*Data excerpts*.
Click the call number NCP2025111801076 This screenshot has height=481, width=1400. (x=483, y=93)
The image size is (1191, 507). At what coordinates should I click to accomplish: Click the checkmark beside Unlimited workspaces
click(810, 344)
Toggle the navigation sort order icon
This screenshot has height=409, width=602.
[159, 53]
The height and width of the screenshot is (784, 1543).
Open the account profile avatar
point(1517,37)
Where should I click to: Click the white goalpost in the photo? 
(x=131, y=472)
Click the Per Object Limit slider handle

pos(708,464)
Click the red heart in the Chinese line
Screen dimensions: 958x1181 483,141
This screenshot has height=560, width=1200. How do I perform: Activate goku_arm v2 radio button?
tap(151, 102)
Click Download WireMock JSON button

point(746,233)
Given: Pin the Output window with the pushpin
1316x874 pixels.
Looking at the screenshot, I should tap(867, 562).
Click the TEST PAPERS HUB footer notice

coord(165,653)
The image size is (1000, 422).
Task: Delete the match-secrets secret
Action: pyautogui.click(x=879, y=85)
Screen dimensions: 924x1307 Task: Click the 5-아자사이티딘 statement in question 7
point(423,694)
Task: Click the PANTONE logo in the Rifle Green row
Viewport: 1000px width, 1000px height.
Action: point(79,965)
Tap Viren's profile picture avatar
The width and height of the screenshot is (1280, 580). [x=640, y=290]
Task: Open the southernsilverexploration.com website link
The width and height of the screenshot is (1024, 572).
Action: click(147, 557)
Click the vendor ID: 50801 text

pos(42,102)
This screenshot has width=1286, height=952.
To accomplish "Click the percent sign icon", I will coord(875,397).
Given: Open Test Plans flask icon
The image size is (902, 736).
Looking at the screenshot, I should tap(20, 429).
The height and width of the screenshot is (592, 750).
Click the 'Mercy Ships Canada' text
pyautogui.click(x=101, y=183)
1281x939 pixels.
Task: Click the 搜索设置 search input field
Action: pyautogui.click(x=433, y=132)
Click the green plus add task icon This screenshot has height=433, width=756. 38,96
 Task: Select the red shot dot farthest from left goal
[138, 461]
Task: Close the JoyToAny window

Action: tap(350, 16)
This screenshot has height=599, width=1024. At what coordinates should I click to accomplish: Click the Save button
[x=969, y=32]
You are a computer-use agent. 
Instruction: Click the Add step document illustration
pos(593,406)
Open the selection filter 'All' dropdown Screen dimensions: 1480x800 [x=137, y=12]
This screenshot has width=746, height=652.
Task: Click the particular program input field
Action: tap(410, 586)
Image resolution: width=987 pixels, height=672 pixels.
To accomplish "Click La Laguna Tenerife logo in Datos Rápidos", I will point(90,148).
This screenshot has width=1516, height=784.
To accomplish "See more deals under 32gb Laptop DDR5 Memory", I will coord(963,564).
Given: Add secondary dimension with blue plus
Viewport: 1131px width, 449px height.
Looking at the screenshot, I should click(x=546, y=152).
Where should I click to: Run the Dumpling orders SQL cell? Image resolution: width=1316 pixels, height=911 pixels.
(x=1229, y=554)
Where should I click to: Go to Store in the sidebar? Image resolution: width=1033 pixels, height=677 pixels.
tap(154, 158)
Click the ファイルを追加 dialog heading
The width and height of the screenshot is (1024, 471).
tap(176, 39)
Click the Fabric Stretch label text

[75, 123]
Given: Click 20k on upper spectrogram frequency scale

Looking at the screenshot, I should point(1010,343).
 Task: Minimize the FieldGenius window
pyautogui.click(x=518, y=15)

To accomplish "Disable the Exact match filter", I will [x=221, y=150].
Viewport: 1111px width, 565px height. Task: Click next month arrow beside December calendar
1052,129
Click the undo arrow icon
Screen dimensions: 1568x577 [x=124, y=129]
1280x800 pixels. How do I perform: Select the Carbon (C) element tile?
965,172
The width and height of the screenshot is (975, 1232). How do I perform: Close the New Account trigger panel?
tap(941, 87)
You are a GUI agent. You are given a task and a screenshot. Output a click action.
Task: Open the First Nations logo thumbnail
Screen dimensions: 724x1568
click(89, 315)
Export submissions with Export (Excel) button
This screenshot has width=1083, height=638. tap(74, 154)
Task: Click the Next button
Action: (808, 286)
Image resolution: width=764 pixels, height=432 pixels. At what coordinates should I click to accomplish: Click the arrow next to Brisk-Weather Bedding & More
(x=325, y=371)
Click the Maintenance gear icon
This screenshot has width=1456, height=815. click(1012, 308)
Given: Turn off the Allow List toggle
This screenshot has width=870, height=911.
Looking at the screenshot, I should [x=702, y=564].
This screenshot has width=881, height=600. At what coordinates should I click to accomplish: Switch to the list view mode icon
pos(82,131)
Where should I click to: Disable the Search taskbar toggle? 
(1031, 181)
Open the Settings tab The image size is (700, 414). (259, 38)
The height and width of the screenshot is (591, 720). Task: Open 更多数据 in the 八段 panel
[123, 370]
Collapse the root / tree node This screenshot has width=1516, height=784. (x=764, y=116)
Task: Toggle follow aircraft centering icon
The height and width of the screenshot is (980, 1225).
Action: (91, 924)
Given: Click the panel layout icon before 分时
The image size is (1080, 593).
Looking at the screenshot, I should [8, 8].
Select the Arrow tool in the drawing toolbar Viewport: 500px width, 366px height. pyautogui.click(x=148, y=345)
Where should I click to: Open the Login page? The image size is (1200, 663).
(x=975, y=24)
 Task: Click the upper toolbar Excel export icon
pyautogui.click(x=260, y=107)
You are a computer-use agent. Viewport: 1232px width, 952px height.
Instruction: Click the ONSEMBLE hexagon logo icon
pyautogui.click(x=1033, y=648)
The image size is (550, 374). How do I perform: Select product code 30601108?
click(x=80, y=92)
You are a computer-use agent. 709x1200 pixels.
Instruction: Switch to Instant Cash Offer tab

*What you will do*. Scan the entries above, and wherever a line holds the string "Output", copy it.

*Final answer*.
Given: Pin the Output window with the pushpin
You are a GUI agent. You are given a task and a screenshot. Output a click action.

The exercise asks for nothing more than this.